"Visible Hitchcock" b/w "Paperback Writer"
Robyn Hitchcock and Elvis Costello join Nick Lowe onstage in New York to sing "If I Fell" (and "Mystery Train"):
Read the writeup over at Driftwood Singers.
(Bonus: here he sings "Surgery" for Bryant Park Presents.)
In other Beatles news: The U.K. Times on the possible origins of "Paperback Writer."
(Via Jenny D.)
And speaking of "paperback writer"—the new Cosmopolitan's "Paperback Page-Turners: What every chick should have in her beach bag" features Personal Days!
"If you think Pam and Jim have it bad, try spending a day with Lizzie, Jonah, and Pru at their 'Office'-like company. You'll laugh, cringe, and thank God you don't work there."
Among the books published under [Philip M. Parker's] name are “The Official Patient’s Sourcebook on Acne Rosacea” ($24.95 and 168 pages long); “Stickler Syndrome: A Bibliography and Dictionary for Physicians, Patients and Genome Researchers” ($28.95 for 126 pages); and “The 2007-2012 Outlook for Tufted Washable Scatter Rugs, Bathmats and Sets That Measure 6-Feet by 9-Feet or Smaller in India” ($495 for 144 pages).

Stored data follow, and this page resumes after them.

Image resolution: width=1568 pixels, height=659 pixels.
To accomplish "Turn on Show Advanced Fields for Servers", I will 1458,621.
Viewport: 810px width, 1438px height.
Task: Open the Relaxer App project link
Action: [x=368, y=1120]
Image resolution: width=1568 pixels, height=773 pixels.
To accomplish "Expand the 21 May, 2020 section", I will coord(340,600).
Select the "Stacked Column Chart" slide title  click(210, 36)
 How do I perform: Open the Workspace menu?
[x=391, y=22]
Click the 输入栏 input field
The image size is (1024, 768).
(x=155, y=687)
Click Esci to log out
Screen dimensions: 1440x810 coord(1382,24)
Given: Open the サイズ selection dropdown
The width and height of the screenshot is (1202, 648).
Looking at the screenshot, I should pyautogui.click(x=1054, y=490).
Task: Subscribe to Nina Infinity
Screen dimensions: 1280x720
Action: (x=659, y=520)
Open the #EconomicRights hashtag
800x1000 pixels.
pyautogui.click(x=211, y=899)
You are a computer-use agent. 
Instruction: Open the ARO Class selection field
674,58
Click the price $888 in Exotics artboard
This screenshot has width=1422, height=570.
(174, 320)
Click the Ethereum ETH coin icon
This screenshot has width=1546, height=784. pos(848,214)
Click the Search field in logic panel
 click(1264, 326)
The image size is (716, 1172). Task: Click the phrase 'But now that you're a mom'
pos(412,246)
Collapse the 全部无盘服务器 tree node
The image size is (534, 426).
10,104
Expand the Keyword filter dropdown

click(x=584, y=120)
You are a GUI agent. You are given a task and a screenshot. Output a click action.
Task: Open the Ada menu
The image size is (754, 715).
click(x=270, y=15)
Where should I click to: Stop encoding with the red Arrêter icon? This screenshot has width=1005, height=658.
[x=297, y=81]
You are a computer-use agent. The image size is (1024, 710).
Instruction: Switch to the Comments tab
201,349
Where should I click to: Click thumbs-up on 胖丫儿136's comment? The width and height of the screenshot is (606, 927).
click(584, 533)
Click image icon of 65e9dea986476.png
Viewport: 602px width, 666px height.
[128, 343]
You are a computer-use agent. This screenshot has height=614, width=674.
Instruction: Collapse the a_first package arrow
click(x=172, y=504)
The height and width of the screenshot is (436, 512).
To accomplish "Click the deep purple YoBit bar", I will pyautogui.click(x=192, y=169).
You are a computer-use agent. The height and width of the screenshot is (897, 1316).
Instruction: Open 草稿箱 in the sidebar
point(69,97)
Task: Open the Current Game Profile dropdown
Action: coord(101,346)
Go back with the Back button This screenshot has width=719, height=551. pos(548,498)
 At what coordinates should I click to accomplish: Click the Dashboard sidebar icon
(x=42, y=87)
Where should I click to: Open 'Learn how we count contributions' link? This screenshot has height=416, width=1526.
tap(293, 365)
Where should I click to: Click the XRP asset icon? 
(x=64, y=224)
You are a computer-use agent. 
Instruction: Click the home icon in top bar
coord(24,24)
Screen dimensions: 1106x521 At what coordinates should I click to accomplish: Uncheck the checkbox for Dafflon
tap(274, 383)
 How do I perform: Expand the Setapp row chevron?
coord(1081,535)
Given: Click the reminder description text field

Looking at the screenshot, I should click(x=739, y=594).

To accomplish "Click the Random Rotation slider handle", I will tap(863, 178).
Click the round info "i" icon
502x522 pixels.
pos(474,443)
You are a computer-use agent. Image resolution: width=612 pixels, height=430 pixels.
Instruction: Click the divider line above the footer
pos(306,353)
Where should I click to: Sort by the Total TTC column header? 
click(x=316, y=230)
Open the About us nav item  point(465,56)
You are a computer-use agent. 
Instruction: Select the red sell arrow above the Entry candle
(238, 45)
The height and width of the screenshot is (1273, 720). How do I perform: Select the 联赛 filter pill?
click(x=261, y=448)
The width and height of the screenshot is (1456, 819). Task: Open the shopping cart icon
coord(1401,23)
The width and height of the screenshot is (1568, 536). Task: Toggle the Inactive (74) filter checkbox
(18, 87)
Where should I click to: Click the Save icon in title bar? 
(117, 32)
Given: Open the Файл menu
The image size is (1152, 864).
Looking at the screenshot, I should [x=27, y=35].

But these are not conventional books, and it is perhaps more accurate to call Mr. Parker a compiler than an author. Mr. Parker, who is also the chaired professor of management science at Insead (a business school with campuses in Fontainebleau, France, and Singapore), has developed computer algorithms that collect publicly available information on a subject — broad or obscure — and, aided by his 60 to 70 computers and six or seven programmers, he turns the results into books in a range of genres, many of them in the range of 150 pages and printed only when a customer buys one.
If this sounds like cheating to the layman’s ear, it does not to Mr. Parker, who holds some provocative — and apparently profitable — ideas on what constitutes a book. While the most popular of his books may sell hundreds of copies, he said, many have sales in the dozens, often to medical libraries collecting nearly everything he produces. He has extended his technique to crossword puzzles, rudimentary poetry and even to scripts for animated game shows.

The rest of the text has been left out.